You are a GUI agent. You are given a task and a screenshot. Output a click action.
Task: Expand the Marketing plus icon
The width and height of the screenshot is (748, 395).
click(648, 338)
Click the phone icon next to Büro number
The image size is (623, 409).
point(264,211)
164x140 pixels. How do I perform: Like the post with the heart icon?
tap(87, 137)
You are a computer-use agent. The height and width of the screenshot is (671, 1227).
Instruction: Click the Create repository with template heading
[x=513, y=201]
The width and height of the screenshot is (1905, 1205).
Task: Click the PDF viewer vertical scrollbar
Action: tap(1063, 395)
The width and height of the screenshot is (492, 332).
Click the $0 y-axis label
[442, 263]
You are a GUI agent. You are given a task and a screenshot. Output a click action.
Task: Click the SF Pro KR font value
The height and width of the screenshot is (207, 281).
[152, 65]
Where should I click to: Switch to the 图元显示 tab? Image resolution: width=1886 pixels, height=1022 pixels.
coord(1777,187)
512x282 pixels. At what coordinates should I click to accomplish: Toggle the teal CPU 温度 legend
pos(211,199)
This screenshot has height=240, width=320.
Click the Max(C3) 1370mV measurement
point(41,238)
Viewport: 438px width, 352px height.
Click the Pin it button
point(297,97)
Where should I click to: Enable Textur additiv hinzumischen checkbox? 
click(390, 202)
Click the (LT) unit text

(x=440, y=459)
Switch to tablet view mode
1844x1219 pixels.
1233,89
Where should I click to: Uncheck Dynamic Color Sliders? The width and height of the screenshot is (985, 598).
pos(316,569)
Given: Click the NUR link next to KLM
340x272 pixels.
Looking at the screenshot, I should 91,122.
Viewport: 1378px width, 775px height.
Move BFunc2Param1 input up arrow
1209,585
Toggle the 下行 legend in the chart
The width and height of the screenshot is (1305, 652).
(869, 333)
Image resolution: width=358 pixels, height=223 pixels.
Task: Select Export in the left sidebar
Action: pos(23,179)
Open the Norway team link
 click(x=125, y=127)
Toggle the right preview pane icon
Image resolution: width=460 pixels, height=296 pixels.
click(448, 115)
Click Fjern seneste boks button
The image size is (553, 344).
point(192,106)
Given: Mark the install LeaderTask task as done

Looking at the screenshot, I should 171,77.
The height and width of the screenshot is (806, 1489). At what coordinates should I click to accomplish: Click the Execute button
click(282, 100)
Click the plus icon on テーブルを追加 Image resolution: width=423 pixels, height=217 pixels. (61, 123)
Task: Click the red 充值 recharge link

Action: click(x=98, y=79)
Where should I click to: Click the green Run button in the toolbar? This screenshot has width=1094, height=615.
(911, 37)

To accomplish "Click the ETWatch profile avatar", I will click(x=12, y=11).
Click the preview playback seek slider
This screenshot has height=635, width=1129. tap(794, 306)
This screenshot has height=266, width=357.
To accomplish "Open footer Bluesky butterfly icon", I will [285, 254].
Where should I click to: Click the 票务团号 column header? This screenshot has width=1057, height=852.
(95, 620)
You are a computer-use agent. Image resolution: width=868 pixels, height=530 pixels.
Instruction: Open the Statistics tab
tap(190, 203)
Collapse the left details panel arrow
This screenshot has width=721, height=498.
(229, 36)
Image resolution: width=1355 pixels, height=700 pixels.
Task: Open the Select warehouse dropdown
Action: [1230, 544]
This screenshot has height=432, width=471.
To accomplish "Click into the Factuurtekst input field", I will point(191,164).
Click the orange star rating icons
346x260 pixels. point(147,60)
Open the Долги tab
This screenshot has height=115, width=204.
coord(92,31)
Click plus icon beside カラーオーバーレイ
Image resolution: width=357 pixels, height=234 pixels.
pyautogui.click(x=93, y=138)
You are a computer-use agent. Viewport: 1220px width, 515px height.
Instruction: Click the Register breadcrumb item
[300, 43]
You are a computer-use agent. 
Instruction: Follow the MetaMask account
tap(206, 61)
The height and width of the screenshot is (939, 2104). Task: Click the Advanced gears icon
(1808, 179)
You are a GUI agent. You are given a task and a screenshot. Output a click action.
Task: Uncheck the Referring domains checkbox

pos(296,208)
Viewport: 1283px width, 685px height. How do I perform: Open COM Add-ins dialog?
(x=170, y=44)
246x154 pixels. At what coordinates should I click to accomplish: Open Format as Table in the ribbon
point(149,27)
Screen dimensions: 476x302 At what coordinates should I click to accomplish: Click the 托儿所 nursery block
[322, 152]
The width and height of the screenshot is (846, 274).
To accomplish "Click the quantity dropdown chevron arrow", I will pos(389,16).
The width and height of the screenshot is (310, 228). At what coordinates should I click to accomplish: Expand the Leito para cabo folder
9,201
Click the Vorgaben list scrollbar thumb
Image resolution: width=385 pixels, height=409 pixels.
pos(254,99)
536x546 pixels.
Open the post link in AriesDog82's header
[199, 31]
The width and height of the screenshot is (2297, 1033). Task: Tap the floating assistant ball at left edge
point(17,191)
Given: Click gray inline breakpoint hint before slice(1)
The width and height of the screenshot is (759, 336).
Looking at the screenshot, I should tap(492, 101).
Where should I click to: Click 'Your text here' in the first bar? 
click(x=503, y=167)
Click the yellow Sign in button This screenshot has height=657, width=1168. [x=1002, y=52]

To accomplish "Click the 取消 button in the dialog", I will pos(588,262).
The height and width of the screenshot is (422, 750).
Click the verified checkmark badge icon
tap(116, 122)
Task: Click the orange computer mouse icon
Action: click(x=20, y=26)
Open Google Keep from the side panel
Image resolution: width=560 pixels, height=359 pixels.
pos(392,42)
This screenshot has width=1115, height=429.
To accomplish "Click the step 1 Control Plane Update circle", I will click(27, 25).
★ ★ ★ ★
> **Given instruction**
Reproduce every line from the start of the rows down to and including the line containing "point(264,211)", requests included. Adjust each coordinate value in the answers by -17.

> **Exercise answer**
You are a GUI agent. You are given a task and a screenshot. Output a click action.
Task: Expand the Marketing plus icon
The width and height of the screenshot is (748, 395).
click(631, 321)
Click the phone icon next to Büro number
The image size is (623, 409).
point(247,194)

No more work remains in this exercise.